Hi Bob.

You wrote:

<It's been a long time since the days of everything being interlocked
with wide switch and relay contacts. Everything from traffic and
elevator controls to robotics, air traffic control and nuclear power has
graduated to electronic protection and operation.

It is possible to get much more reliability and safety out of electronic
controls these days than the old electromechanical ways in many
applications. Some applications such as motion detection or laser scan
detection are impossible to implement otherwise. Some of the best
machinery protection devices are proximity detectors.

This doesn't mean its easy.
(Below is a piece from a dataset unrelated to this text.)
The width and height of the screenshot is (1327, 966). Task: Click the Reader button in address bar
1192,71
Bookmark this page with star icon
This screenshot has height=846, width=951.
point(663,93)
You need lots of careful engineering work,
robust designs and extensive testing and analysis.>

You are quite right of course, but the point I allude to is... the final
device which stops the motorised flailing blades is a contact!  I know of
no solid state devices that I would use to make a dangerous motion 'safe'.

Many guarding systems use statistically sound methods with solid state
sensors providing data to a machine guarding system, but the thing that
stops the motor is necessarily a couple of bits of metal which are pulled
apart in a contactor.

I don't think that solid state devices, SCR's, Triacs, whatever, can be
described as intrinsically safe, in the same way that MCB's can never be as
failsafe as a simple fuse.  i.e., fuses can only fail, but MCB's can get
stuck, break, weld, catch fire, etc.etc.

I use guarding systems which are intensely electronic, for instance the
voting logic in Oil and Gas fire protection systems,  but the thin part of
the hourglass, the actual power control device, is always a couple of
contactors, contacts in series, coils in parallel, with cross wired
auxiliaries to detect a welded contact.  These contacts are my primieval
safety...When the guard is opened or the Emergency stop button hit, these
contacts open, and the electron that can get across that air gap is named
Houdini.  

Just a twopence worth..

Chris Dupres.
Surrey, UK.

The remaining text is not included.